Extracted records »
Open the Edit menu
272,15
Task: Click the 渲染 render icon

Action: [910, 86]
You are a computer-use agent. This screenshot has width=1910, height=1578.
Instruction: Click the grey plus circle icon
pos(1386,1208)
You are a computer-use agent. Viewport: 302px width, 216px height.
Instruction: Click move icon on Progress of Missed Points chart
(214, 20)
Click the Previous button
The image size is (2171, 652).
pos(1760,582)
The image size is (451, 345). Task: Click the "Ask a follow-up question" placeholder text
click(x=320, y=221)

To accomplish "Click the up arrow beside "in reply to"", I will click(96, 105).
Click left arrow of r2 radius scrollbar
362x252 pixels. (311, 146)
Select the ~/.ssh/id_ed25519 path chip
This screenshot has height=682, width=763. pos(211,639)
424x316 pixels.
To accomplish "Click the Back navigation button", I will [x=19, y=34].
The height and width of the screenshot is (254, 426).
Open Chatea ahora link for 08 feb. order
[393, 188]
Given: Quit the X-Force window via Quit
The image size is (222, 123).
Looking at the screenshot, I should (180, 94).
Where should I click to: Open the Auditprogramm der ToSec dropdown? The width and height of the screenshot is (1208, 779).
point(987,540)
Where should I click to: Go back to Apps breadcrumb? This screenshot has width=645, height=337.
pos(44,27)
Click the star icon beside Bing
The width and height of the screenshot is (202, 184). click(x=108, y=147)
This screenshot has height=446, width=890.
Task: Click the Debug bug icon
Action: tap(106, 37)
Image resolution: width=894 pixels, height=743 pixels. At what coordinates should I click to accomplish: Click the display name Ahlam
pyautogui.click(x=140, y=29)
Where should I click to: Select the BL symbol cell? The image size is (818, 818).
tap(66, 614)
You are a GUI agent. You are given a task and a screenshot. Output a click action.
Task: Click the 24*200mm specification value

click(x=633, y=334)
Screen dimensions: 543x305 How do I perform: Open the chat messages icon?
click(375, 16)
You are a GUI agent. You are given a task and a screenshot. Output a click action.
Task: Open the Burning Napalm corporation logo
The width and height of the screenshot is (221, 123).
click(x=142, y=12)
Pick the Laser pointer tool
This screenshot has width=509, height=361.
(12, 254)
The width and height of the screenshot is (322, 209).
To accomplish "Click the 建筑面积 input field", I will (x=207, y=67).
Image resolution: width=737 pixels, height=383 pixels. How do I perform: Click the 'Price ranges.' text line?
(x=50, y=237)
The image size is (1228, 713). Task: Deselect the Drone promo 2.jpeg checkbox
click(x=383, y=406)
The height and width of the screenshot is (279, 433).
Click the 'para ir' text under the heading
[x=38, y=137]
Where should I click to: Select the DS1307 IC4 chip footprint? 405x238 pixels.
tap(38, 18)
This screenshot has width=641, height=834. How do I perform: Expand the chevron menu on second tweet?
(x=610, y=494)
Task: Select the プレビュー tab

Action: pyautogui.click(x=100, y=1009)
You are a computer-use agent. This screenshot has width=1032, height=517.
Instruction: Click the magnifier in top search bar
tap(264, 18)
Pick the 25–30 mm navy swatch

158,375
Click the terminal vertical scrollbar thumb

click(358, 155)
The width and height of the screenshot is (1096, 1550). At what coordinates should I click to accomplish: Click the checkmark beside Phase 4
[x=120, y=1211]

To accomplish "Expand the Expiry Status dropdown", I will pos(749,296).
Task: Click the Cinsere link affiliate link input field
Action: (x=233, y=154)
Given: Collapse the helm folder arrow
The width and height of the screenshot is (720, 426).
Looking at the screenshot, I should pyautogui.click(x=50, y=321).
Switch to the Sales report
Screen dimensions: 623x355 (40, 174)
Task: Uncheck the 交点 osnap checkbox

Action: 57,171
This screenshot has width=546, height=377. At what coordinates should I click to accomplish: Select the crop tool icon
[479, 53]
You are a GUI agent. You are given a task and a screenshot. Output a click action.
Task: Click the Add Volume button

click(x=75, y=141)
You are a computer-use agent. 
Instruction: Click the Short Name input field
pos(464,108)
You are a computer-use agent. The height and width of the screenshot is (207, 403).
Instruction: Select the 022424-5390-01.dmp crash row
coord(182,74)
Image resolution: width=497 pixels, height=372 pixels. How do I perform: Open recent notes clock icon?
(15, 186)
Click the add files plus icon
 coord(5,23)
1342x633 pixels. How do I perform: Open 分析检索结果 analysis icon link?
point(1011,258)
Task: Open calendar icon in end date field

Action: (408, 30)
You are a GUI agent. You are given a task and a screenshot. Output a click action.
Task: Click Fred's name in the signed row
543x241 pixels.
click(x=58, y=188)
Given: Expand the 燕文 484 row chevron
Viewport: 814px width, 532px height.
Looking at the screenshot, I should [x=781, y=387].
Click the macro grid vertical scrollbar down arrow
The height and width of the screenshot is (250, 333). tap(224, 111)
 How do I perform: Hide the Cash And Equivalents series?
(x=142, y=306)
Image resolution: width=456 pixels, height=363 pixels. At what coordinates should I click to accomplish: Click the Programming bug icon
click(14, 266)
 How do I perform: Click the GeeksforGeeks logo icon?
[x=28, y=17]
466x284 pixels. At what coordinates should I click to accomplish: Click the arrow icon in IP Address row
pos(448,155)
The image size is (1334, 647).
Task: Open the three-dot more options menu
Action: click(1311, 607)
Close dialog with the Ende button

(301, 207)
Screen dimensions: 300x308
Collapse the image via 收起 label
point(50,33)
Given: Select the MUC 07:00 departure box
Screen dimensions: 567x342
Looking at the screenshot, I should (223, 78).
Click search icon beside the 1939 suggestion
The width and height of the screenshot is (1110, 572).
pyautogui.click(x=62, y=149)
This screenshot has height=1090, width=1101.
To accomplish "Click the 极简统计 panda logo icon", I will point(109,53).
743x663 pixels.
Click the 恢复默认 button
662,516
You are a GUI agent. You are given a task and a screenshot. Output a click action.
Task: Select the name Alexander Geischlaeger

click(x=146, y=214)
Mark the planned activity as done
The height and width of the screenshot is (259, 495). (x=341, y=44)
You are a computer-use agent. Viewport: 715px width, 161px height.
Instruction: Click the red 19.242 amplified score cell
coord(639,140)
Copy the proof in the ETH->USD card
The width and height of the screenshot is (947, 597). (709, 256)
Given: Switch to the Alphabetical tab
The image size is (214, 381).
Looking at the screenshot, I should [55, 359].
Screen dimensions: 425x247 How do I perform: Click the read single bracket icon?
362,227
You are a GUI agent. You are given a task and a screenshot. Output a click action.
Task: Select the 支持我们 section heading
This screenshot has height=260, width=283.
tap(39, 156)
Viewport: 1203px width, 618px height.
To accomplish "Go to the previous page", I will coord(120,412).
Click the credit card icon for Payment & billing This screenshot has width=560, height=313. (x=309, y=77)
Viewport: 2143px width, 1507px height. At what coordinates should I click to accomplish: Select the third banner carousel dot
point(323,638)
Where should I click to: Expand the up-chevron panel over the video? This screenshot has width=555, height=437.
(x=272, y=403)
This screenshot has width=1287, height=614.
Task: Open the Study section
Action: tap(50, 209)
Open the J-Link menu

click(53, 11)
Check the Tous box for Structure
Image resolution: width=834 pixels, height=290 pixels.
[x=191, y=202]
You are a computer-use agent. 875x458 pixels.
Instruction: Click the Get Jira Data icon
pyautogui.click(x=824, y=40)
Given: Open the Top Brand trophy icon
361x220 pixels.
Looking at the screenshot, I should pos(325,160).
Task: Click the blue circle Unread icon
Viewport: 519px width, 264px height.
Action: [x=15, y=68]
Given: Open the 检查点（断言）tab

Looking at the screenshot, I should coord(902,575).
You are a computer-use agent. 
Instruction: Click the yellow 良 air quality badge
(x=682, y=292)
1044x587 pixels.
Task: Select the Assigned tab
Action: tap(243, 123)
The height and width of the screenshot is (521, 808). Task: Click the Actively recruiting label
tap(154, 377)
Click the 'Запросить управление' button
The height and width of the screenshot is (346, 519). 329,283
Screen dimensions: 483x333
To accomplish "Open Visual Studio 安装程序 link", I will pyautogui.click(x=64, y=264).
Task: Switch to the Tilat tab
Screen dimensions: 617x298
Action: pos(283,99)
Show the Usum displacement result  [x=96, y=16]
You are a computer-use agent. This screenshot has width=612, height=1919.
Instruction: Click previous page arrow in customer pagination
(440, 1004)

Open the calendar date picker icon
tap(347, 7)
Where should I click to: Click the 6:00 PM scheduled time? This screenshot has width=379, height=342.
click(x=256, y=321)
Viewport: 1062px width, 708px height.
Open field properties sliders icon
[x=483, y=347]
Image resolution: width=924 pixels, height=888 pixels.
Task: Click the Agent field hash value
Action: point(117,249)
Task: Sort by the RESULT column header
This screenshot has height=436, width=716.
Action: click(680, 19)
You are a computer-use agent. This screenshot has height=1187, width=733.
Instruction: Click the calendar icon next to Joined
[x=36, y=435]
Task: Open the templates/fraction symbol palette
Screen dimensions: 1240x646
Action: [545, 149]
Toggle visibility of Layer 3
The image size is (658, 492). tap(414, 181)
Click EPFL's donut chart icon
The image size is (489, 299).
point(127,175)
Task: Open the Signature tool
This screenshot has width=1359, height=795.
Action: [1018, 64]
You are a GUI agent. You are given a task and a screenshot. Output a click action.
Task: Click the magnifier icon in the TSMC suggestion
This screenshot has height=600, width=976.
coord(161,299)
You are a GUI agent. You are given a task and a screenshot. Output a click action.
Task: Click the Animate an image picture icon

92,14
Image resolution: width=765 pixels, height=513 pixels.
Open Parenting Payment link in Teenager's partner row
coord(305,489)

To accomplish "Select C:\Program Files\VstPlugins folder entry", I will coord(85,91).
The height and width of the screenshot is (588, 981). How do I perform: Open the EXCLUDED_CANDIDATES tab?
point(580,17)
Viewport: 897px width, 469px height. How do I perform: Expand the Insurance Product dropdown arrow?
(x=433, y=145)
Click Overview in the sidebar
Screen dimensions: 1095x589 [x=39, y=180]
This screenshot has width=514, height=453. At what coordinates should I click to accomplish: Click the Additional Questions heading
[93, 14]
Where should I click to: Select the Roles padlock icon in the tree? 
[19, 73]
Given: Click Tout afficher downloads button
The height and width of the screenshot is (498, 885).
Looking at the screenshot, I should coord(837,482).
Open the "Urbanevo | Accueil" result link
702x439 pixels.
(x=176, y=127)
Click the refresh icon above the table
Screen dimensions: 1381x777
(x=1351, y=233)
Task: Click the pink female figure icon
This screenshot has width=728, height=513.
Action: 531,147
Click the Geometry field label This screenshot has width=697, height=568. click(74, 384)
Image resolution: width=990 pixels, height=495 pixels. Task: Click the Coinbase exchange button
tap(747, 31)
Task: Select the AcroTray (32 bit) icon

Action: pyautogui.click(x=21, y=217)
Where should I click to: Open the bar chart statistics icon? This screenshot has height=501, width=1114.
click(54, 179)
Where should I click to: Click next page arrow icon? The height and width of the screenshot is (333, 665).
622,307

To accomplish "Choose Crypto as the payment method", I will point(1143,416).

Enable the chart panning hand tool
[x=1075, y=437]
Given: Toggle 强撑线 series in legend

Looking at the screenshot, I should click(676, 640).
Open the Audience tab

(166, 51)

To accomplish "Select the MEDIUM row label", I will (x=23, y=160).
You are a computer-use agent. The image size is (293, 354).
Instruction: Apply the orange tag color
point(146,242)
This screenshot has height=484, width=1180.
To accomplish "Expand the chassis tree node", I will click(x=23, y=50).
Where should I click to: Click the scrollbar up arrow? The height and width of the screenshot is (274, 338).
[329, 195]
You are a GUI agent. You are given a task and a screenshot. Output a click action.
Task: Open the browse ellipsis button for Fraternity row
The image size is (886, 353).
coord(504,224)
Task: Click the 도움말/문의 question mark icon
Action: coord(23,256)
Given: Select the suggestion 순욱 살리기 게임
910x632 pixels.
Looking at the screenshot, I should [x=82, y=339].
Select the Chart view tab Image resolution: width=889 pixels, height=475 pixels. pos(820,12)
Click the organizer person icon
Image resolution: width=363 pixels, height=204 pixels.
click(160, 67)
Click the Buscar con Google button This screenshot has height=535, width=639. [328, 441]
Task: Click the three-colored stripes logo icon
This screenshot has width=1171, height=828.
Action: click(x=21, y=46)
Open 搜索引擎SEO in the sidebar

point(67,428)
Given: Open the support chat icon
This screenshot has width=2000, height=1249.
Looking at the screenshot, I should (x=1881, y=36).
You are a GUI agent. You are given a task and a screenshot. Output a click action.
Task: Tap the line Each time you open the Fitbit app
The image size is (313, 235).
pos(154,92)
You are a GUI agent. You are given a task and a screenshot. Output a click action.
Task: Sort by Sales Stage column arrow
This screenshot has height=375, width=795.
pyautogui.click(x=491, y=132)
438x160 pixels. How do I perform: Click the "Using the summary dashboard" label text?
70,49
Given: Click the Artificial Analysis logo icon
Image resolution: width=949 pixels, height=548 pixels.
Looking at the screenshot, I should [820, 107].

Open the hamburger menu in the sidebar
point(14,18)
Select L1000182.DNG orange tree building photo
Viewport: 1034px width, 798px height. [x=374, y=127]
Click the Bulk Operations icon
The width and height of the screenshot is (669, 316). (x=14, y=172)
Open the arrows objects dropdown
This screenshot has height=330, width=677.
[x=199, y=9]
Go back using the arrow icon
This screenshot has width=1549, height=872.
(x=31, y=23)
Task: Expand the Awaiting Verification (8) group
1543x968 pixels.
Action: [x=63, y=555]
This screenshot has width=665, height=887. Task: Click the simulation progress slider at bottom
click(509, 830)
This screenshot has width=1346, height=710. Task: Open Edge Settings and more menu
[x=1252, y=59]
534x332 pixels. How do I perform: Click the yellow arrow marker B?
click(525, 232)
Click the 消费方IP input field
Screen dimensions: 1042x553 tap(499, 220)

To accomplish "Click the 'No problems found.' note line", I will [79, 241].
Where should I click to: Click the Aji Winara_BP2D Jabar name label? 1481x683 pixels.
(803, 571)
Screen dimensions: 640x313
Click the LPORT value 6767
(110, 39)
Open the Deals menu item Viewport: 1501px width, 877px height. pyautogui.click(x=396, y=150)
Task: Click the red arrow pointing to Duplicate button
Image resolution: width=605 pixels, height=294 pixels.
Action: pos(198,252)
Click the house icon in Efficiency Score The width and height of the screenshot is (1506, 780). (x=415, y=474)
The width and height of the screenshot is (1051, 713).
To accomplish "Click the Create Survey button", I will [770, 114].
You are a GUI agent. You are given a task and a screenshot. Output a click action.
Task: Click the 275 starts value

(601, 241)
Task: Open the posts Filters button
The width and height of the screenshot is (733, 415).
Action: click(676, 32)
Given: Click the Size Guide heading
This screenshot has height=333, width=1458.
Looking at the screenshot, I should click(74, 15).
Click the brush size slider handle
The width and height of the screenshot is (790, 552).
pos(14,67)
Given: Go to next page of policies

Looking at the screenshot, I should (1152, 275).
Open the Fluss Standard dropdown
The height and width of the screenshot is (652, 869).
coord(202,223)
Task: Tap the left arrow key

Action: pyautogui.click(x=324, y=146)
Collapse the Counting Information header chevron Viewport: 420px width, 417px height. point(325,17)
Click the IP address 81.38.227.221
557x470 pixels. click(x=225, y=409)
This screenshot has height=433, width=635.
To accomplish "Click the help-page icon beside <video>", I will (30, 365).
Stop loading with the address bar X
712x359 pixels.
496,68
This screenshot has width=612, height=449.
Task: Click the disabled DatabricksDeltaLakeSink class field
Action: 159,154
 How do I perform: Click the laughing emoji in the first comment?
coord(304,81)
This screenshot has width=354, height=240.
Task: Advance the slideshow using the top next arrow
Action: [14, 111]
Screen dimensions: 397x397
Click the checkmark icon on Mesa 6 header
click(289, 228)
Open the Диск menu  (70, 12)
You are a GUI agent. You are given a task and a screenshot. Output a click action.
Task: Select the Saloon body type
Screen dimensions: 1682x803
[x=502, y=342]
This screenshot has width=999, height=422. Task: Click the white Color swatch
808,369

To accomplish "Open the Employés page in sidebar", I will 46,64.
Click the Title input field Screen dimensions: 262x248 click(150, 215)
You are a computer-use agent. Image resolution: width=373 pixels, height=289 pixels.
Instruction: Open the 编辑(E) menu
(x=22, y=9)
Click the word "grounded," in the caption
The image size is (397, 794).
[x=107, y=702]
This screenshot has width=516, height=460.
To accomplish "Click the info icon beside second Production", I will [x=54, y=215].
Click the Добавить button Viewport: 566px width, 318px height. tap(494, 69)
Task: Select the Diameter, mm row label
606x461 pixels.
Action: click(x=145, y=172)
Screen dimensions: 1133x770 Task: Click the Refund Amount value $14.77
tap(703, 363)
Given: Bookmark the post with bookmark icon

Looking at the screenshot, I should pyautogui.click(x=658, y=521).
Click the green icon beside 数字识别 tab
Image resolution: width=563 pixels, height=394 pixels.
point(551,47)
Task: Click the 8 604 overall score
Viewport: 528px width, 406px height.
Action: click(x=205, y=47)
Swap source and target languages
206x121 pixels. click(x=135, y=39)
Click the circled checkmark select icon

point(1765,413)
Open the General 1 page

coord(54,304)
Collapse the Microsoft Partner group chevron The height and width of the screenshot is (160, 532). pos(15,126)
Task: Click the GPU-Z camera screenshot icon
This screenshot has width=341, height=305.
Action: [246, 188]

STATED PROBLEM »
Gather every line of the listing that contains the string "vertical" and copy each one out. Case matters.

EXERCISE SOLUTION »
Click the terminal vertical scrollbar thumb
Click the macro grid vertical scrollbar down arrow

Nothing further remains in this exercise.